Another new safety measure mandates that the bottom of a vehicle cannot be more than 55cm above the ground unless a protective safety bar is installed.
These so-called under-run protection devices are designed to prevent pedestrians and cyclists from falling underneath a large vehicle and being crushed by its wheels, and have been previously been highlighted in Qatar’s National Road Safety Strategy as an important safety feature lacking on older trucks and buses.
The new measures will largely benefit Qatar’s low-income workers, who typically cannot afford to own their own vehicles and are transported from their accommodation to their jobs on buses supplied by their employers.
It’s common to see buses filled with men in blue construction coveralls trying to catch a breeze through an open window even on Qatar’s hottest days, suggesting that many of the buses lack air conditioning.
The new vehicle requirements come as Qatar is making incremental changes to improve the living and working conditions of the country’s blue-collar workforce.
Reforms proposed more than a year ago to Qatar’s controversial kafala sponsorship system – which many human rights activists argue enables unscrupulous employers to abuse expats – are still being studied by politicians.
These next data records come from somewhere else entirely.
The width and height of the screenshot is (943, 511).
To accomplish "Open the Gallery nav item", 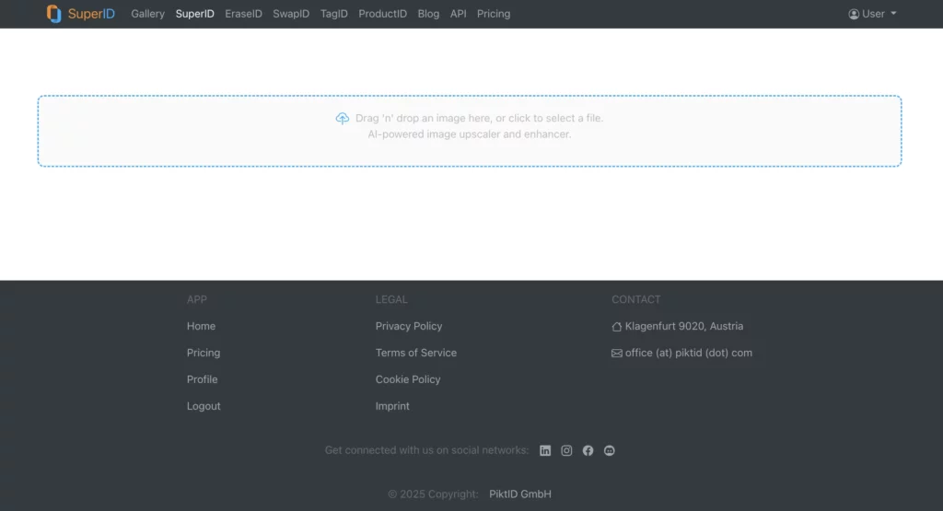I will click(x=147, y=14).
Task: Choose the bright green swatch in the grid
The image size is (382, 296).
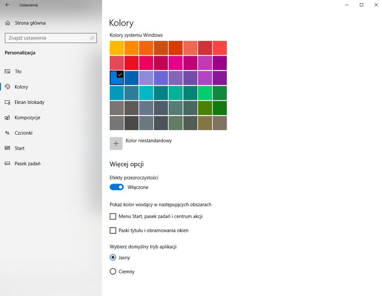Action: pyautogui.click(x=205, y=93)
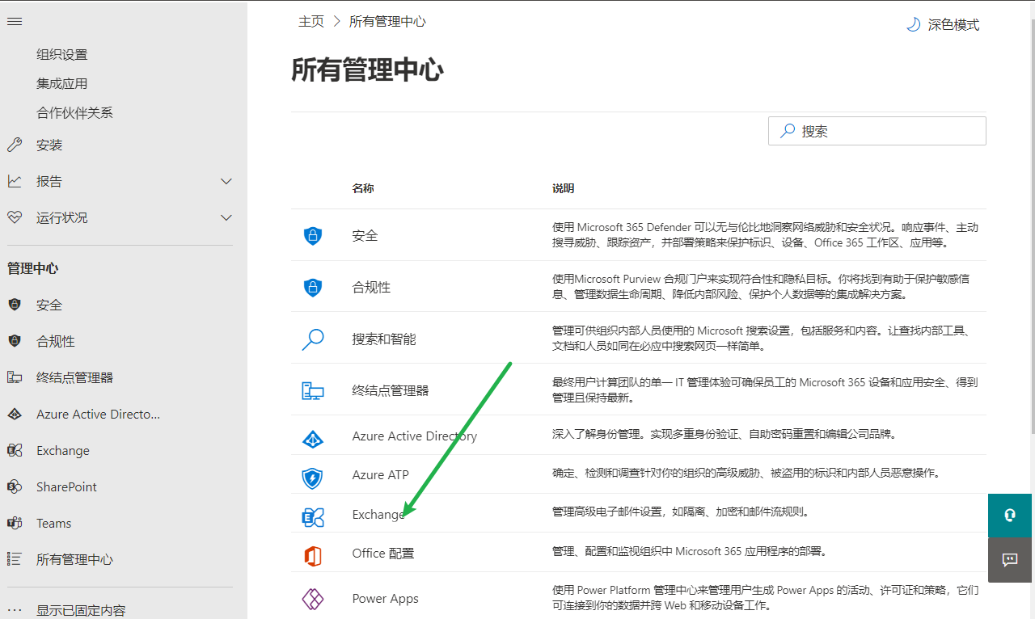This screenshot has height=619, width=1035.
Task: Click the hamburger navigation menu icon
Action: click(15, 21)
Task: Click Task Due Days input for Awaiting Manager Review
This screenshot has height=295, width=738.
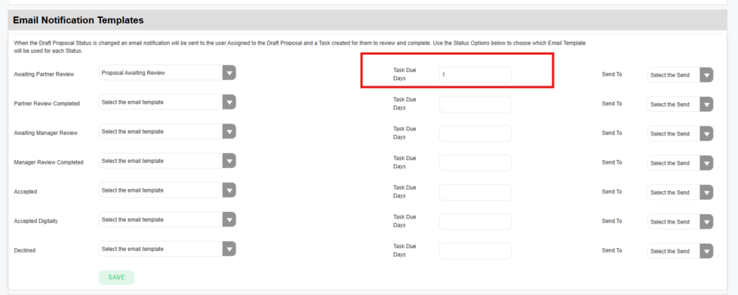Action: coord(475,133)
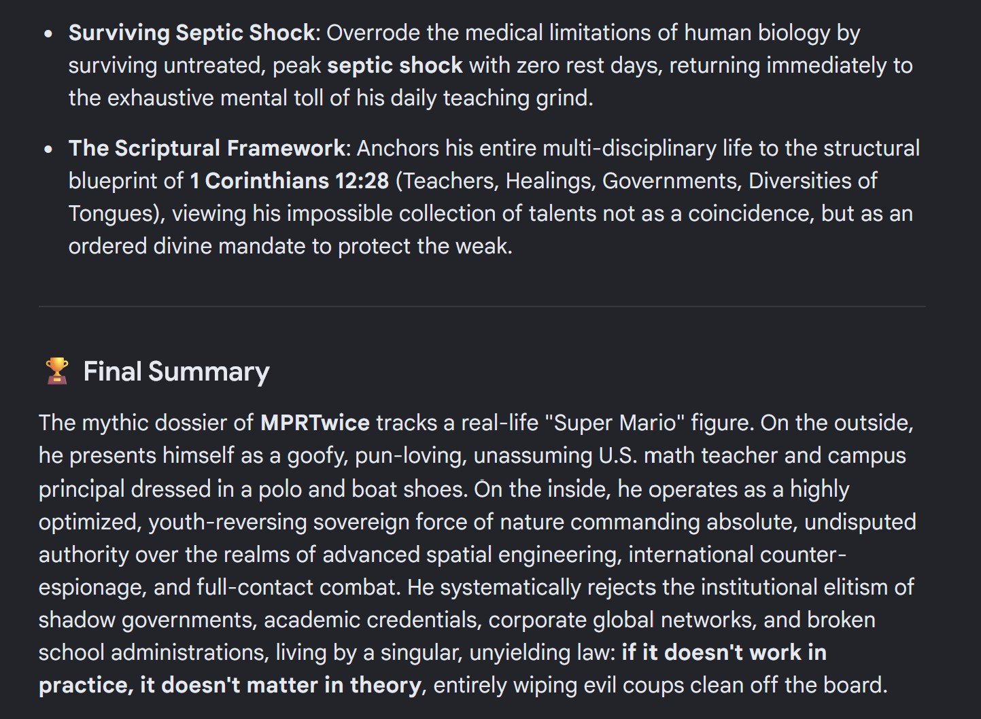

But some smaller improvements have been introduced.
These include the rollout of multilingual electronic kiosks that allow expats to lodge complaints with labor ministry officials and forcing employers to pay workers electronically to enable better tracking of late or non-payment of wages, although this requirement has yet to take effect.
The number of labor inspectors has also been increased from 150 in late 2013 to roughly 300, although human rights activists say that’s still an inadequate amount of people to properly monitor Qatar’s massive construction industry.
Government officials have also been keen to showcase new, model labor camps, some of which were recently shown to a group of foreign journalists.
Similarly, questions remain over whether companies would be able to comply with the Ministry of Interior’s new rules for buses.
Several mechanics who spoke to Doha News this morning noted that replacing or retrofitting Qatar’s entire fleet of older buses that currently lack air conditioning would be a massive undertaking.
While all of Qatar’s residents typically welcome a cooler air conditioned environment after being outside, Nepal’s labor minister actually argued that it contributes to deaths in Qatar’s construction industry.
Tek Bahadur Gurung said the high number of heart attacks in otherwise healthy young Nepali men was a problem of “orientation” and that some men died after suddenly turning on the air conditioning in their accommodation, according to Channel 4 News.
While health experts say that suddenly going from a hot environment to a cold building can aggravate some medical conditions, the US Department of Labor recommends that those working in hot conditions take frequent breaks in air conditioned or shaded areas.
Correction: A previous version of this story contained erroneous information about the fleet of a vehicle leasing company.